Background. Careful selection of patients with colorectal peritoneal metastases (PM) for cytoreductive surgery (CRS) with hyperthermic intraperitoneal chemotherapy (HIPEC) is crucial. It remains unknown whether the time of onset of colorectal PM (synchronous vs metachronous) influences surgical morbidity and survival outcomes after CRS with HIPEC.

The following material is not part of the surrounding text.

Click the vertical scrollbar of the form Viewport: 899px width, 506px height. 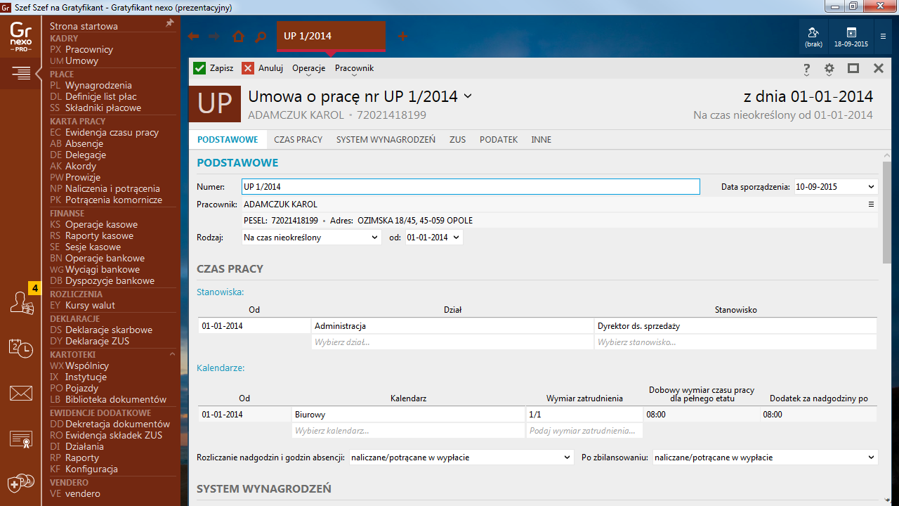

Methods. Patients with histologically proven colorectal PM who underwent CRS with HIPEC between February 2006 and December 2017 in two Dutch tertiary referral hospitals were retrospectively included from a prospectively maintained database. The onset of colorectal PM was classified as synchronous (PM diagnosed at the initiationalpresentation with colorectal cancer) or metachronous (PM diagnosed after initial curative colorectal resection). Major postoperative complications (Clavien-Dindo grade >= 3), overall survival (OS), and disease-free survival (DFS) were compared between patients with synchronous colorectal PM and those with metachronous colorectal PM using Kaplan-Meier analyses, proportional hazard analyses, and a multivariate Cox regression analysis.
Results. The study enrolled 433 patients, of whom 231 (53%) had synchronous colorectal PM and 202 (47%) had metachronous colorectal PM. The major postoperative complication rate and median OS were similar between the patients with synchronous colorectal PM and those with metachronous colorectal PM (26.8% vs 29.7%; p=0.693 and 34 vs 33months, respectively; p=0.819). The median DFS was significantly decreased for the patients with metachronous colorectal PM and those with synchronous colorectal PM (11 vs 15months; adjusted hazard ratio, 1.63; 95% confidence interval, 1.18-2.26).
Conclusions. Metachronous onset of colorectal PM is associated with early recurrence after CRS with HIPEC compared with synchronous colorectal PM, without a difference in OS or major postoperative complications. Time to onset of colorectal PM should be taken into consideration to optimize patient selection for this major procedure.